Short task:
Reproduce every line below word for word, keeping the original order.

-------- Dataset content --------

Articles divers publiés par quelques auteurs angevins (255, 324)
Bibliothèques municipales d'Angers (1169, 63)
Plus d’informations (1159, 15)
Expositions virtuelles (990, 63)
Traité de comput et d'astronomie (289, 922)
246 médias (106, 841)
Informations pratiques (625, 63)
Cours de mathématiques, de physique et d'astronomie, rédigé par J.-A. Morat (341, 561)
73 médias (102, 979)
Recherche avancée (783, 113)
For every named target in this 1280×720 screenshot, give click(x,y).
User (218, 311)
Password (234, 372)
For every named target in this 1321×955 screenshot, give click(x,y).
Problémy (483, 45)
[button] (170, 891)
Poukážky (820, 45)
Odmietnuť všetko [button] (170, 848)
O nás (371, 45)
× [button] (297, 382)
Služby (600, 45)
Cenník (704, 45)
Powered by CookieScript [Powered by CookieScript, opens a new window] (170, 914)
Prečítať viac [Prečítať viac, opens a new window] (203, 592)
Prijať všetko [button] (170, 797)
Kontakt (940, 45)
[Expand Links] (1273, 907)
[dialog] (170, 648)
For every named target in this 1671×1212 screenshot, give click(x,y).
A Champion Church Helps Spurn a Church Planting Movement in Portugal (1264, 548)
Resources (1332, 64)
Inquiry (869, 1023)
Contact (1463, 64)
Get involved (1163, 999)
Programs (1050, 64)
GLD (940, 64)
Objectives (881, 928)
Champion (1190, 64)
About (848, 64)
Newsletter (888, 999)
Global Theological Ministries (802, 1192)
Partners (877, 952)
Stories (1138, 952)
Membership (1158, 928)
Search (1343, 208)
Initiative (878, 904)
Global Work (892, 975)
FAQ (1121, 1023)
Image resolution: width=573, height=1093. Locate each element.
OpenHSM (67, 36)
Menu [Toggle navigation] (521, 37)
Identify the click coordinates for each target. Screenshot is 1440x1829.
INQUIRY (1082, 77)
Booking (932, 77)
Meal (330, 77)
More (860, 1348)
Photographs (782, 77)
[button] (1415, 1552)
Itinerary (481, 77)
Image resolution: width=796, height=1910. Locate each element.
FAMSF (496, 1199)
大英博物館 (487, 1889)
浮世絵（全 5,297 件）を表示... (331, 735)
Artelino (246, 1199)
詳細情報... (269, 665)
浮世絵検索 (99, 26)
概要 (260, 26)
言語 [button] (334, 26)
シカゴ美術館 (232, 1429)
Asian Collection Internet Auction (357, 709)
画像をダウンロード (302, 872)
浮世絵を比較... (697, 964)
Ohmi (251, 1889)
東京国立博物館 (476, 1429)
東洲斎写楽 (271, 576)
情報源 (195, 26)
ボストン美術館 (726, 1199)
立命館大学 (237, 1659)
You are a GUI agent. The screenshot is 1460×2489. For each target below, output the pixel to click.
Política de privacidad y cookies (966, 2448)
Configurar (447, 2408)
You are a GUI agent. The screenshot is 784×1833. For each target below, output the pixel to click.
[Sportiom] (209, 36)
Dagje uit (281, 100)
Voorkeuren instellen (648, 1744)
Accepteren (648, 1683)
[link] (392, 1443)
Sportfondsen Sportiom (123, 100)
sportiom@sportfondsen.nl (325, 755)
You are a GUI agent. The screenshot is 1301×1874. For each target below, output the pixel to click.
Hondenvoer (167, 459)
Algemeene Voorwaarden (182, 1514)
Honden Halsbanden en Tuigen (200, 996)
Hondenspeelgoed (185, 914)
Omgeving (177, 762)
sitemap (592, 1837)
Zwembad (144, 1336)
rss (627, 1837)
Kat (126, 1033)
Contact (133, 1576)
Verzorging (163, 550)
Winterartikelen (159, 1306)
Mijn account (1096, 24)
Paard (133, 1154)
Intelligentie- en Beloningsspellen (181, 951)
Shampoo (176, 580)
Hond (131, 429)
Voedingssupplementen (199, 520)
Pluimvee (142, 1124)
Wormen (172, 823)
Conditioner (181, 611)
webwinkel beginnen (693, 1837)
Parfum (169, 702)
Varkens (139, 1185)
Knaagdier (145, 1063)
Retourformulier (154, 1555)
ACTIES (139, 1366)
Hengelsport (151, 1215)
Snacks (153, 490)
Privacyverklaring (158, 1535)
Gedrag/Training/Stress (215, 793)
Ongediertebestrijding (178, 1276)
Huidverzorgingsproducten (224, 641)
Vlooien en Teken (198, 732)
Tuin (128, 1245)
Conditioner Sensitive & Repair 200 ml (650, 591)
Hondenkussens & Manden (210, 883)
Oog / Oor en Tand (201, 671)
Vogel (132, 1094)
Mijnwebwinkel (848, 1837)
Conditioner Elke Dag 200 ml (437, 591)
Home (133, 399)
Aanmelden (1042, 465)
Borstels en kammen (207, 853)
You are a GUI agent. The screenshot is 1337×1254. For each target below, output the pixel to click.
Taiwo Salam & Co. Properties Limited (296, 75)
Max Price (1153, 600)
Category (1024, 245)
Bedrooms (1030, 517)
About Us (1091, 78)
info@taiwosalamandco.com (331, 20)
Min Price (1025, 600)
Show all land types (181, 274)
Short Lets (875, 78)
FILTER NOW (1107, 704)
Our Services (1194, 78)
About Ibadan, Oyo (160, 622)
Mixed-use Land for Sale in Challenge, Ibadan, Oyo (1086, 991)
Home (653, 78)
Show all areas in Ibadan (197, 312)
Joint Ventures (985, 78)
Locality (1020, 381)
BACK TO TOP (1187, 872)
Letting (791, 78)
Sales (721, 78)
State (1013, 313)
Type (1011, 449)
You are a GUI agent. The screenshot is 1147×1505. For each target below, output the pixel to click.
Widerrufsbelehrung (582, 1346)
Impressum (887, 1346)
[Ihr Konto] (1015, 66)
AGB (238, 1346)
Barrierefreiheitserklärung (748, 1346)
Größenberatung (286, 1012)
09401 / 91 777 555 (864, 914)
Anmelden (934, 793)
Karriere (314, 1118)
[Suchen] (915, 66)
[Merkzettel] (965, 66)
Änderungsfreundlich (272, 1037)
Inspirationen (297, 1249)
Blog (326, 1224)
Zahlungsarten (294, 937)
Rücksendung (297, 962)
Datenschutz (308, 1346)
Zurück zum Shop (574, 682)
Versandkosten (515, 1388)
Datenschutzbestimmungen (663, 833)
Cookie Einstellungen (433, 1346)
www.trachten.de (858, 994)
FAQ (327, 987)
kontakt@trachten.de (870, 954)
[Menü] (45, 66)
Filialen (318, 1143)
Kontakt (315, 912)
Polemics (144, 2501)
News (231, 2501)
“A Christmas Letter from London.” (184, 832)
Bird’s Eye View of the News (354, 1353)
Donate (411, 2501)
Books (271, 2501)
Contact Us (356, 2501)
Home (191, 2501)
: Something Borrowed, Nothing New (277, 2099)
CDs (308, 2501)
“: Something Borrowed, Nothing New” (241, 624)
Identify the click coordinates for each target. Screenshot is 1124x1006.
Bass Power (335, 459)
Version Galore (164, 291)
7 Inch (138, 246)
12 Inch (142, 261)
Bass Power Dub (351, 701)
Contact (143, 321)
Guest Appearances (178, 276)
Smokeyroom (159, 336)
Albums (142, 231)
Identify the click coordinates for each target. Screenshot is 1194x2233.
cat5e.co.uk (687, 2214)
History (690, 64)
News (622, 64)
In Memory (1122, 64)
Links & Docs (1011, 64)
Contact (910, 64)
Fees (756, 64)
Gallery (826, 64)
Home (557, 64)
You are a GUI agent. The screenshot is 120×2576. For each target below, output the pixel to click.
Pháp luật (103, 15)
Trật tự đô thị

--------

Worked answer:
Articles divers publiés par quelques auteurs angevins (255, 324)
Bibliothèques municipales d'Angers (1169, 63)
Plus d’informations (1159, 15)
Expositions virtuelles (990, 63)
Traité de comput et d'astronomie (289, 922)
246 médias (106, 841)
Informations pratiques (625, 63)
Cours de mathématiques, de physique et d'astronomie, rédigé par J.-A. Morat (341, 561)
73 médias (102, 979)
Recherche avancée (783, 113)
For every named target in this 1280×720 screenshot, give click(x,y).
User (218, 311)
Password (234, 372)
For every named target in this 1321×955 screenshot, give click(x,y).
Problémy (483, 45)
[button] (170, 891)
Poukážky (820, 45)
Odmietnuť všetko [button] (170, 848)
O nás (371, 45)
× [button] (297, 382)
Služby (600, 45)
Cenník (704, 45)
Powered by CookieScript [Powered by CookieScript, opens a new window] (170, 914)
Prečítať viac [Prečítať viac, opens a new window] (203, 592)
Prijať všetko [button] (170, 797)
Kontakt (940, 45)
[Expand Links] (1273, 907)
[dialog] (170, 648)
For every named target in this 1671×1212 screenshot, give click(x,y).
A Champion Church Helps Spurn a Church Planting Movement in Portugal (1264, 548)
Resources (1332, 64)
Inquiry (869, 1023)
Contact (1463, 64)
Get involved (1163, 999)
Programs (1050, 64)
GLD (940, 64)
Objectives (881, 928)
Champion (1190, 64)
About (848, 64)
Newsletter (888, 999)
Global Theological Ministries (802, 1192)
Partners (877, 952)
Stories (1138, 952)
Membership (1158, 928)
Search (1343, 208)
Initiative (878, 904)
Global Work (892, 975)
FAQ (1121, 1023)
Image resolution: width=573, height=1093. Locate each element.
OpenHSM (67, 36)
Menu [Toggle navigation] (521, 37)
Identify the click coordinates for each target. Screenshot is 1440x1829.
INQUIRY (1082, 77)
Booking (932, 77)
Meal (330, 77)
More (860, 1348)
Photographs (782, 77)
[button] (1415, 1552)
Itinerary (481, 77)
Image resolution: width=796, height=1910. Locate each element.
FAMSF (496, 1199)
大英博物館 (487, 1889)
浮世絵（全 5,297 件）を表示... (331, 735)
Artelino (246, 1199)
詳細情報... (269, 665)
浮世絵検索 (99, 26)
概要 (260, 26)
言語 [button] (334, 26)
シカゴ美術館 (232, 1429)
Asian Collection Internet Auction (357, 709)
画像をダウンロード (302, 872)
浮世絵を比較... (697, 964)
Ohmi (251, 1889)
東京国立博物館 (476, 1429)
東洲斎写楽 (271, 576)
情報源 (195, 26)
ボストン美術館 (726, 1199)
立命館大学 (237, 1659)
You are a GUI agent. The screenshot is 1460×2489. For each target below, output the pixel to click.
Política de privacidad y cookies (966, 2448)
Configurar (447, 2408)
You are a GUI agent. The screenshot is 784×1833. For each target below, output the pixel to click.
[Sportiom] (209, 36)
Dagje uit (281, 100)
Voorkeuren instellen (648, 1744)
Accepteren (648, 1683)
[link] (392, 1443)
Sportfondsen Sportiom (123, 100)
sportiom@sportfondsen.nl (325, 755)
You are a GUI agent. The screenshot is 1301×1874. For each target below, output the pixel to click.
Hondenvoer (167, 459)
Algemeene Voorwaarden (182, 1514)
Honden Halsbanden en Tuigen (200, 996)
Hondenspeelgoed (185, 914)
Omgeving (177, 762)
sitemap (592, 1837)
Zwembad (144, 1336)
rss (627, 1837)
Kat (126, 1033)
Contact (133, 1576)
Verzorging (163, 550)
Winterartikelen (159, 1306)
Mijn account (1096, 24)
Paard (133, 1154)
Intelligentie- en Beloningsspellen (181, 951)
Shampoo (176, 580)
Hond (131, 429)
Voedingssupplementen (199, 520)
Pluimvee (142, 1124)
Wormen (172, 823)
Conditioner (181, 611)
webwinkel beginnen (693, 1837)
Parfum (169, 702)
Varkens (139, 1185)
Knaagdier (145, 1063)
Retourformulier (154, 1555)
ACTIES (139, 1366)
Hengelsport (151, 1215)
Snacks (153, 490)
Privacyverklaring (158, 1535)
Gedrag/Training/Stress (215, 793)
Ongediertebestrijding (178, 1276)
Huidverzorgingsproducten (224, 641)
Vlooien en Teken (198, 732)
Tuin (128, 1245)
Conditioner Sensitive & Repair 200 ml (650, 591)
Hondenkussens & Manden (210, 883)
Oog / Oor en Tand (201, 671)
Vogel (132, 1094)
Mijnwebwinkel (848, 1837)
Conditioner Elke Dag 200 ml (437, 591)
Home (133, 399)
Aanmelden (1042, 465)
Borstels en kammen (207, 853)
You are a GUI agent. The screenshot is 1337×1254. For each target below, output the pixel to click.
Taiwo Salam & Co. Properties Limited (296, 75)
Max Price (1153, 600)
Category (1024, 245)
Bedrooms (1030, 517)
About Us (1091, 78)
info@taiwosalamandco.com (331, 20)
Min Price (1025, 600)
Show all land types (181, 274)
Short Lets (875, 78)
FILTER NOW (1107, 704)
Our Services (1194, 78)
About Ibadan, Oyo (160, 622)
Mixed-use Land for Sale in Challenge, Ibadan, Oyo (1086, 991)
Home (653, 78)
Show all areas in Ibadan (197, 312)
Joint Ventures (985, 78)
Locality (1020, 381)
BACK TO TOP (1187, 872)
Letting (791, 78)
Sales (721, 78)
State (1013, 313)
Type (1011, 449)
You are a GUI agent. The screenshot is 1147×1505. For each target below, output the pixel to click.
Widerrufsbelehrung (582, 1346)
Impressum (887, 1346)
[Ihr Konto] (1015, 66)
AGB (238, 1346)
Barrierefreiheitserklärung (748, 1346)
Größenberatung (286, 1012)
09401 / 91 777 555 (864, 914)
Anmelden (934, 793)
Karriere (314, 1118)
[Suchen] (915, 66)
[Merkzettel] (965, 66)
Änderungsfreundlich (272, 1037)
Inspirationen (297, 1249)
Blog (326, 1224)
Zahlungsarten (294, 937)
Rücksendung (297, 962)
Datenschutz (308, 1346)
Zurück zum Shop (574, 682)
Versandkosten (515, 1388)
Datenschutzbestimmungen (663, 833)
Cookie Einstellungen (433, 1346)
www.trachten.de (858, 994)
FAQ (327, 987)
kontakt@trachten.de (870, 954)
[Menü] (45, 66)
Filialen (318, 1143)
Kontakt (315, 912)
Polemics (144, 2501)
News (231, 2501)
“A Christmas Letter from London.” (184, 832)
Bird’s Eye View of the News (354, 1353)
Donate (411, 2501)
Books (271, 2501)
Contact Us (356, 2501)
Home (191, 2501)
: Something Borrowed, Nothing New (277, 2099)
CDs (308, 2501)
“: Something Borrowed, Nothing New” (241, 624)
Identify the click coordinates for each target. Screenshot is 1124x1006.
Bass Power (335, 459)
Version Galore (164, 291)
7 Inch (138, 246)
12 Inch (142, 261)
Bass Power Dub (351, 701)
Contact (143, 321)
Guest Appearances (178, 276)
Smokeyroom (159, 336)
Albums (142, 231)
Identify the click coordinates for each target. Screenshot is 1194x2233.
cat5e.co.uk (687, 2214)
History (690, 64)
News (622, 64)
In Memory (1122, 64)
Links & Docs (1011, 64)
Contact (910, 64)
Fees (756, 64)
Gallery (826, 64)
Home (557, 64)
You are a GUI agent. The screenshot is 120×2576. For each target below, output the pixel to click.
Pháp luật (103, 15)
Trật tự đô thị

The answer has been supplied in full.